Attention-optimized DeepLab V3 + for automatic estimation of cucumber disease severity

Kaiyu Li; Lingxian Zhang; Bo Li; Shufei Li; Juncheng Ma

doi:10.1186/s13007-022-00941-8

Attention-optimized DeepLab V3 + for automatic estimation of cucumber disease severity

Plant Methods. 2022 Sep 6;18(1):109. doi: 10.1186/s13007-022-00941-8.

Authors

Kaiyu Li¹, Lingxian Zhang^{2

3}, Bo Li⁴, Shufei Li¹, Juncheng Ma⁵

Affiliations

¹ College of Information and Electrical Engineering, China Agricultural University, Beijing, 100083, China.
² College of Information and Electrical Engineering, China Agricultural University, Beijing, 100083, China. zhanglx@cau.edu.cn.
³ Key Laboratory of Agricultural Informationization Standardization, Ministry of Agriculture and Rural Affairs, Beijing, 100083, China. zhanglx@cau.edu.cn.
⁴ Beijing Information Science and Technology University, 100192, Beijing, China.
⁵ Institute of Environment and Sustainable Development in Agriculture, Chinese Academy of Agricultural Sciences, Beijing, 100081, China. majuncheng@caas.cn.

Abstract

Background: Automatic and accurate estimation of disease severity is critical for disease management and yield loss prediction. Conventional disease severity estimation is performed using images with simple backgrounds, which is limited in practical applications. Thus, there is an urgent need to develop a method for estimating the disease severity of plants based on leaf images captured in field conditions, which is very challenging since the intensity of sunlight is constantly changing, and the image background is complicated.

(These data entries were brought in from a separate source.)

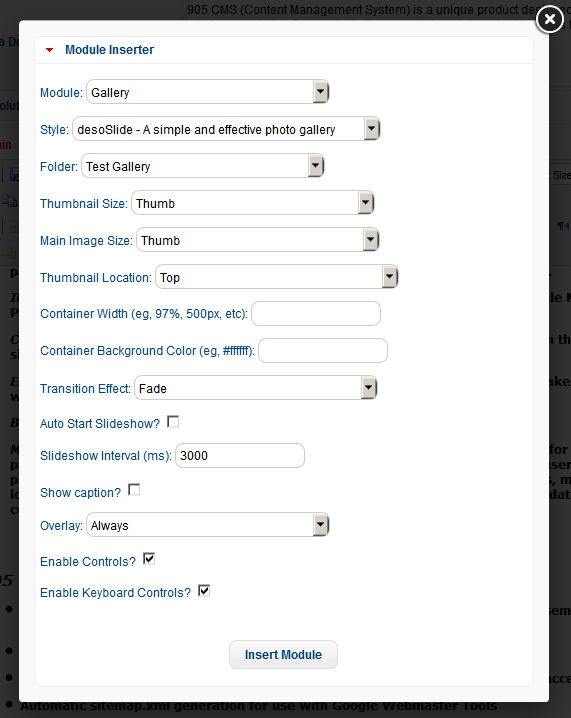The image size is (571, 718).
Task: Close the Module Inserter dialog with X icon
Action: click(x=549, y=19)
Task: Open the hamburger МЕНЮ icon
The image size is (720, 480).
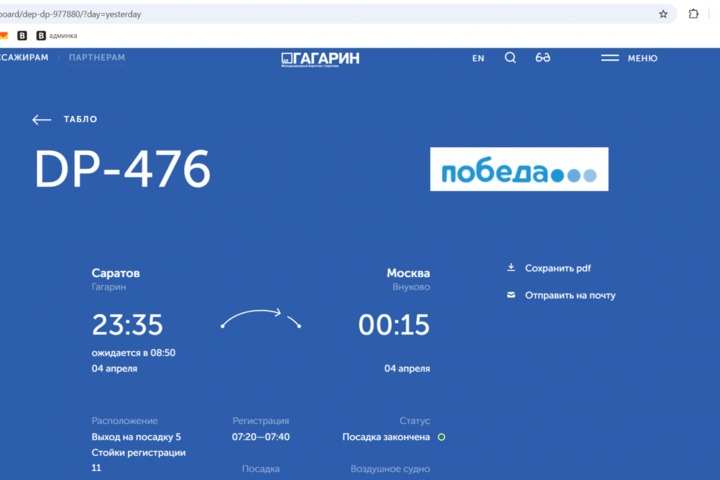Action: [x=610, y=58]
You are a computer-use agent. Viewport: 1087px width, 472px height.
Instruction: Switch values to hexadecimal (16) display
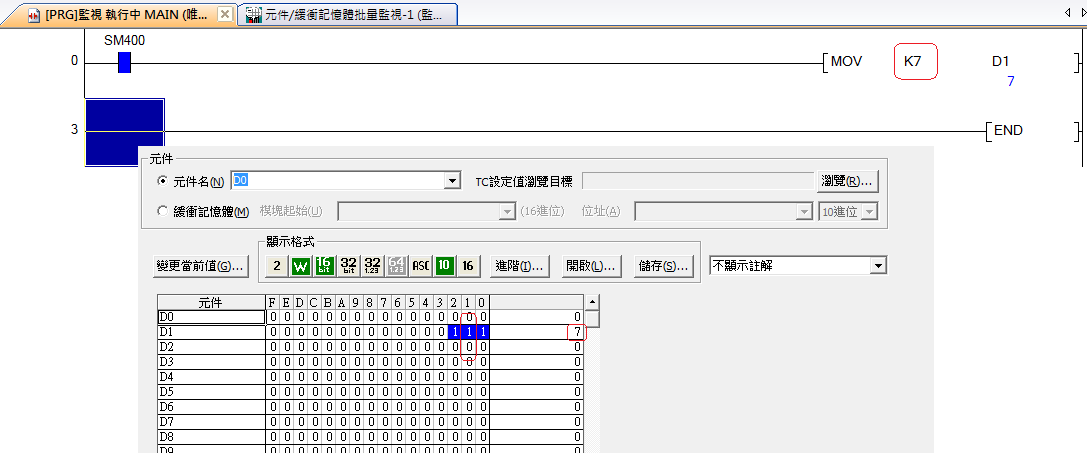468,266
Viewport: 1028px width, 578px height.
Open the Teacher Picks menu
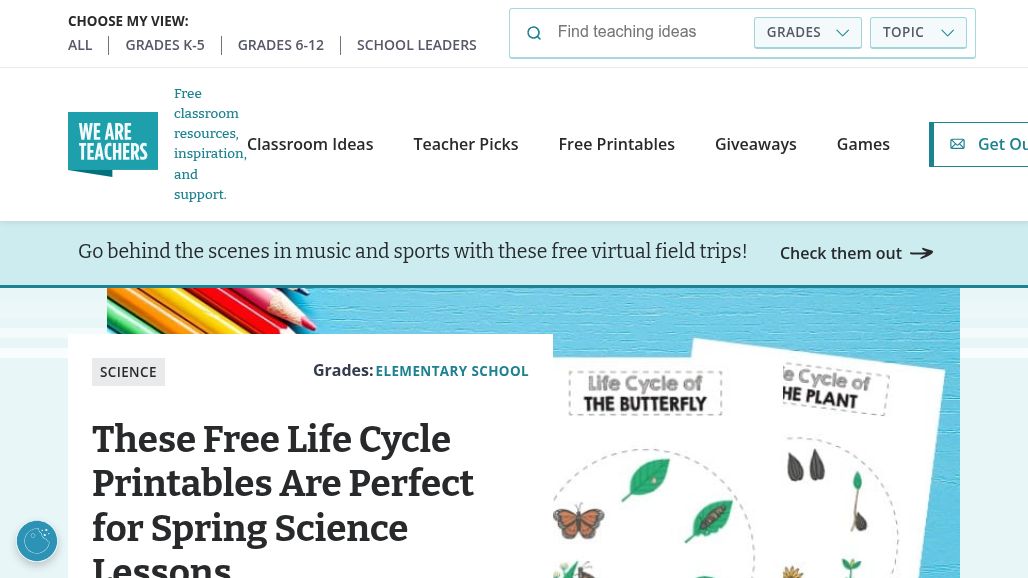[x=466, y=144]
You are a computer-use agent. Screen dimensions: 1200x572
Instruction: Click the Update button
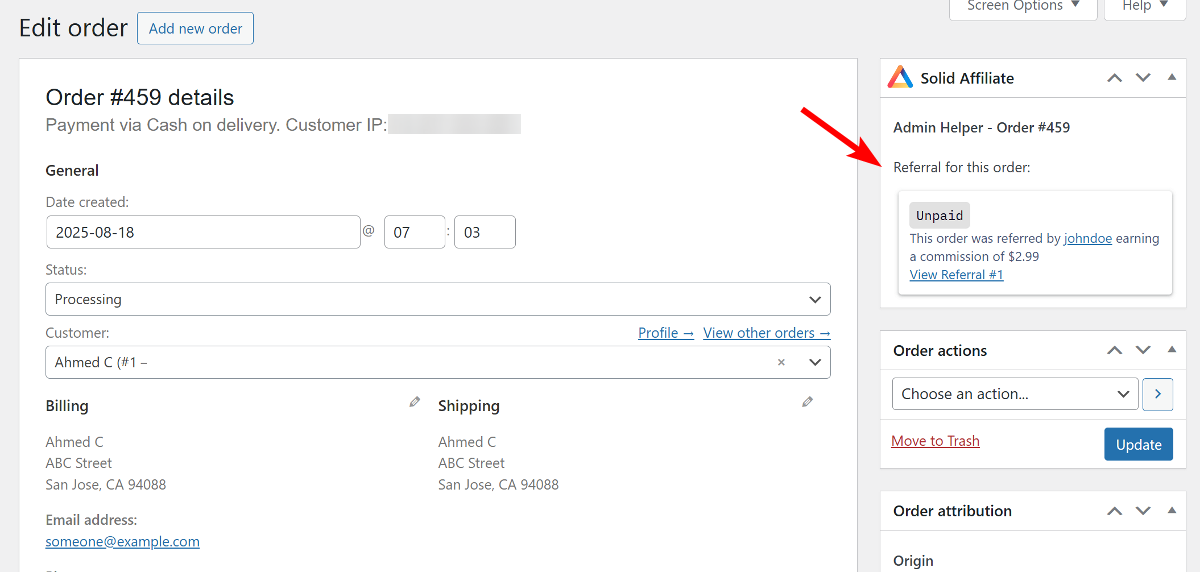[x=1138, y=445]
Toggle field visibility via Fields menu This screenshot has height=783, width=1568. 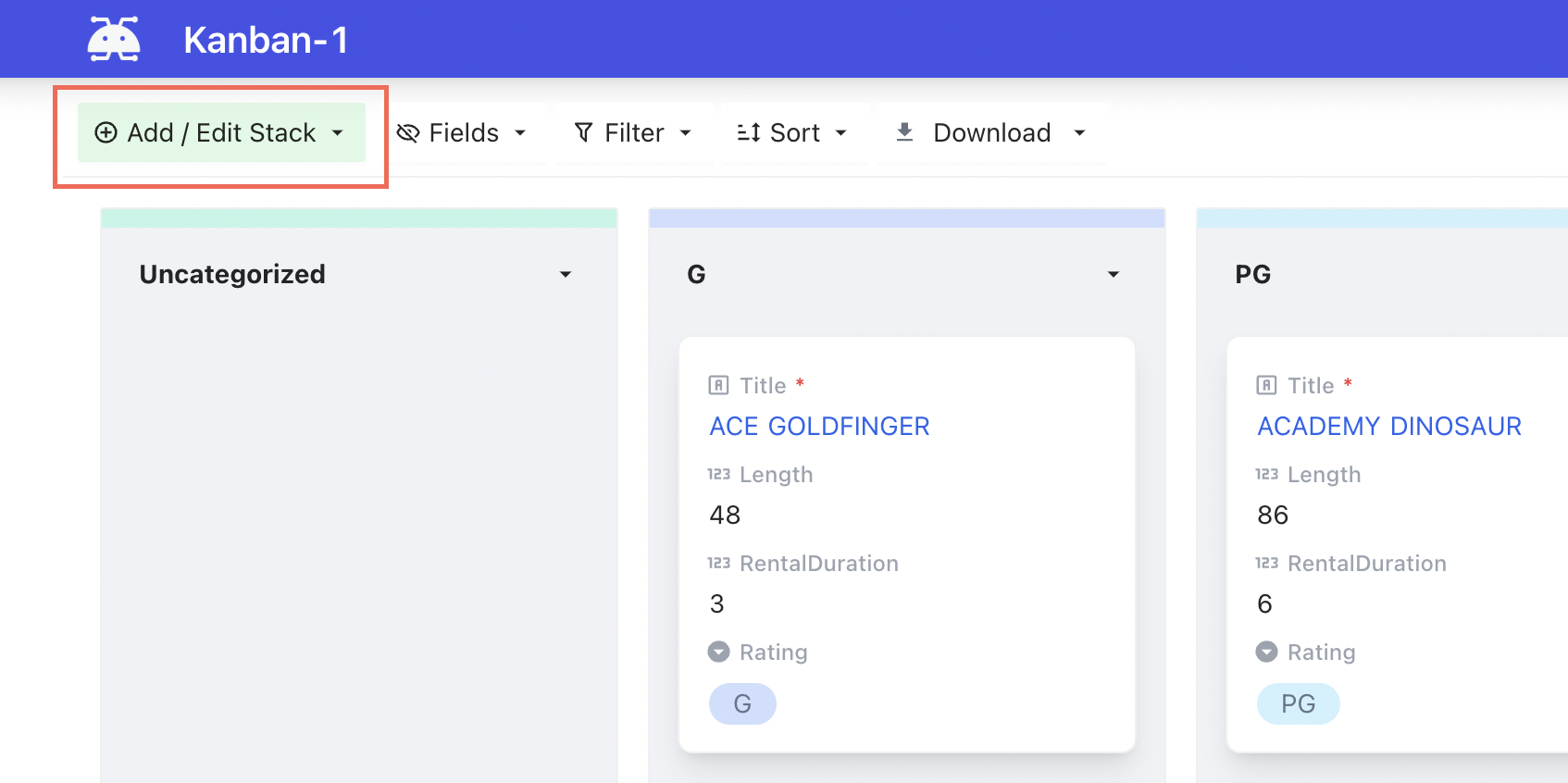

Results: This study developed a simple and accurate image-based disease severity estimation method using an optimized neural network. A hybrid attention and transfer learning optimized semantic segmentation model was proposed to obtain the disease segmentation map. The severity was calculated by the ratio of lesion pixels to leaf pixels. The proposed method was validated using cucumber downy mildew, and powdery mildew leaves collected under natural conditions. The results showed that hybrid attention with the interaction of spatial attention and channel attention can extract fine lesion and leaf features, and transfer learning can further improve the segmentation accuracy of the model. The proposed method can accurately segment healthy leaves and lesions (MIoU = 81.23%, FWIoU = 91.89%). In addition, the severity of cucumber leaf disease was accurately estimated (R² = 0.9578, RMSE = 1.1385). Moreover, the proposed model was compared with six different backbones and four semantic segmentation models. The results show that the proposed model outperforms the compared models under complex conditions, and can refine lesion segmentation and accurately estimate the disease severity.

Conclusions: The proposed method was an efficient tool for disease severity estimation in field conditions. This study can facilitate the implementation of artificial intelligence for rapid disease severity estimation and control in agriculture.

Keywords: Attention mechanism; DeepLab V3 +; Disease severity; Semantic segmentation; Transfer learning.